PZ: Verändert sich der Dialog zwischen Wissenschaft und Öffentlichkeit? Neu ist, dass sich viele Wissenschaftler direkt an die Öffentlichkeit wenden, über Blogs, Tweets oder Podcasts.

Daston: Das finde ich sehr gut, vorausgesetzt, die Bürger werden so präzise und verständlich wie möglich informiert. Es wäre sehr wünschenswert, wenn sich das Vertrauen der Bürger in die Forschung vertiefen würde. Doch dazu müssen sie die Arbeitsweise der Wissenschaftler besser verstehen und ein realistischeres Bild von Wissenschaft vermittelt bekommen, deren Weg im Moment einem Tasten in der Dunkelheit entspricht. Deshalb müssen auch Unsicherheiten bei der Methode oder bei den Daten kommuniziert werden, indem beispielsweise der Fehlerbalken für Messwerte oder das Konfidenzintervall bei Studienergebnissen beschrieben wird.

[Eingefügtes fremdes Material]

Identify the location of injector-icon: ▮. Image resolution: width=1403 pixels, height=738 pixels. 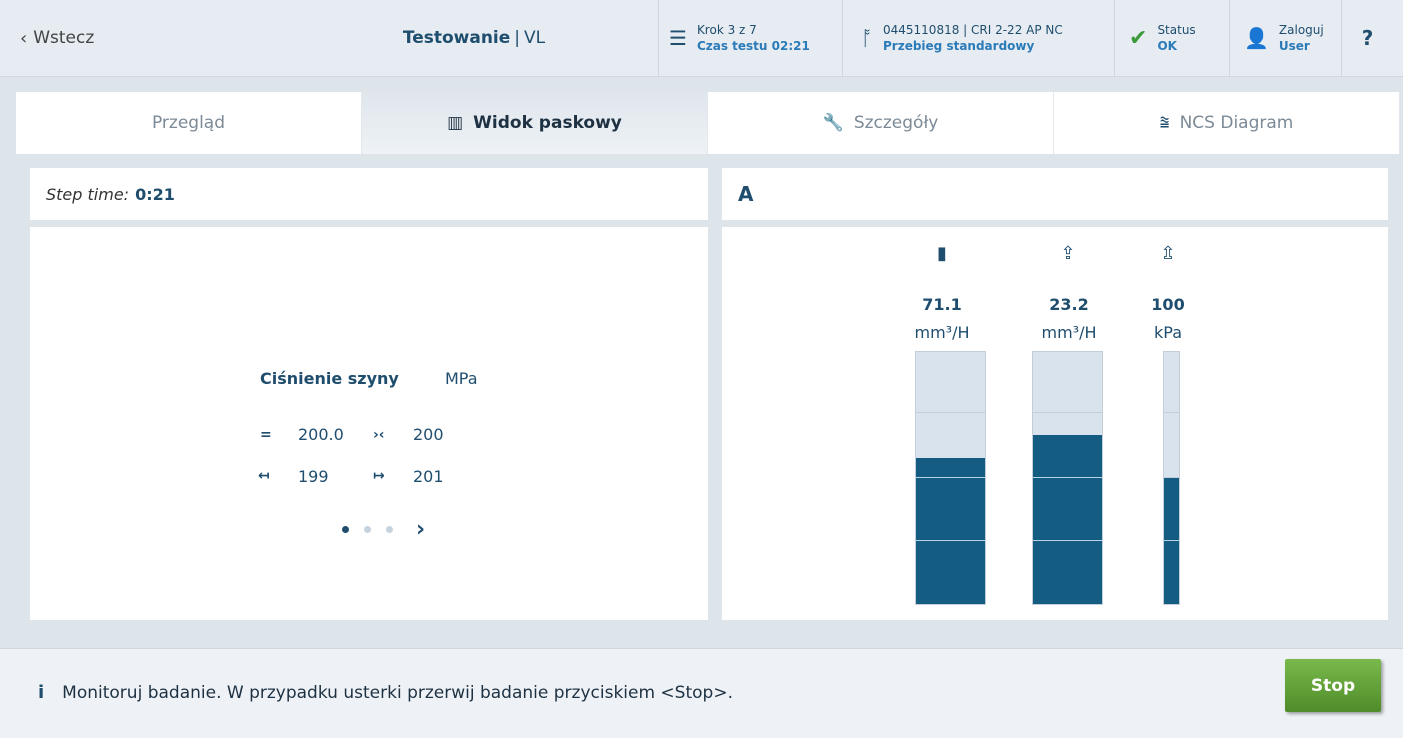
(942, 254).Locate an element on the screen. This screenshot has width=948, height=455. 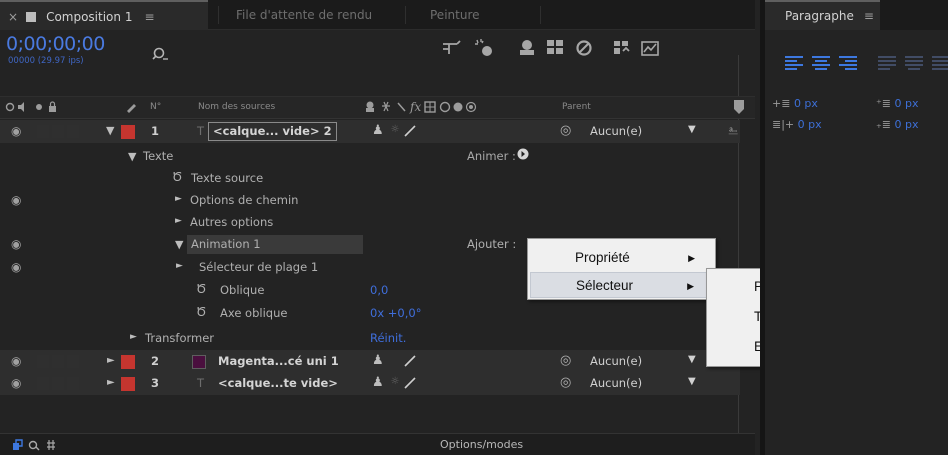
space-after-field: ₊≣ 0 px is located at coordinates (898, 124).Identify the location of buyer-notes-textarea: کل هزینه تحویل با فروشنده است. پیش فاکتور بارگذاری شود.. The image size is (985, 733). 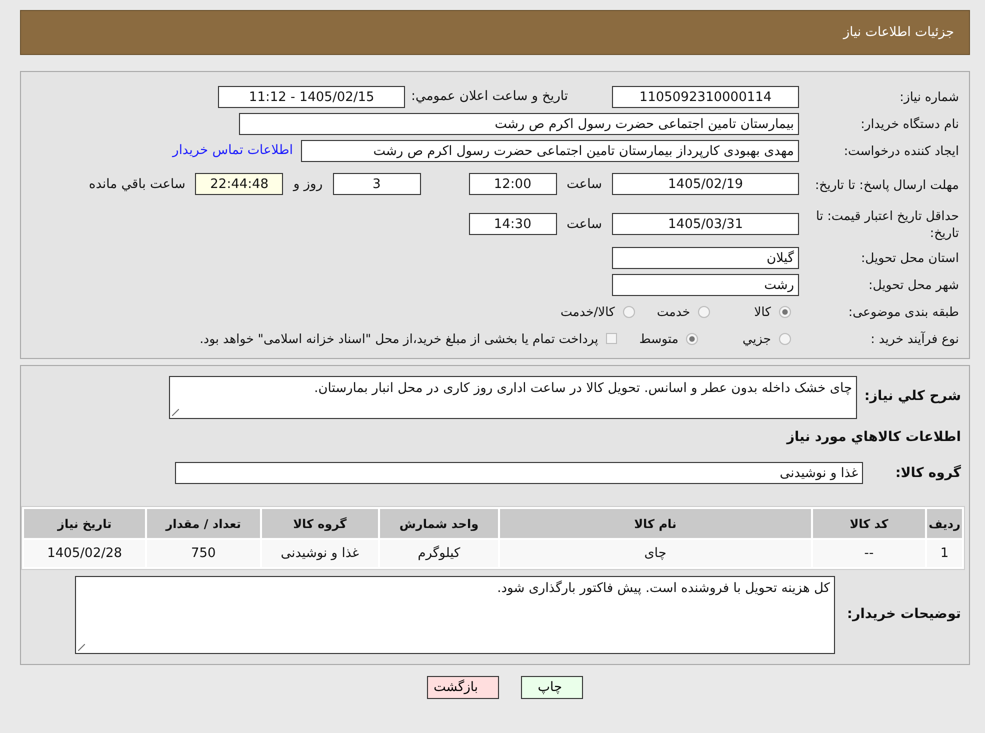
(455, 615).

PZ: Ich finde es sehr beeindruckend, wie jetzt Wissen gebündelt wird und was in der kurzen Zeit schon alles geklärt wurde: Die Sequenz des Virus war Mitte Januar analysiert, jetzt kennen wir schon die Struktur des Proteins, mit dem das Virus an die Zellen bindet.

Daston: Ja, so schnell war Wissenschaft noch nie. Das ist eindrucksvoll, doch alles Wissen ist immer nur vorläufig. Gewissheit kann auch die beste Methode nicht erzeugen. Das ist nicht möglich und widerspricht auch dem Wesen der Wissenschaft. Zwischen Nichtwissen und Gewissheit gibt es jedoch alle Abstufung von Wahrscheinlichkeit. Es macht einen großen Unterschied, ob wir für ein Forschungsergebnis eine Wahrscheinlichkeit von 80 Prozent haben oder nur eine von 20 Prozent. Auch das lehrt die Geschichte.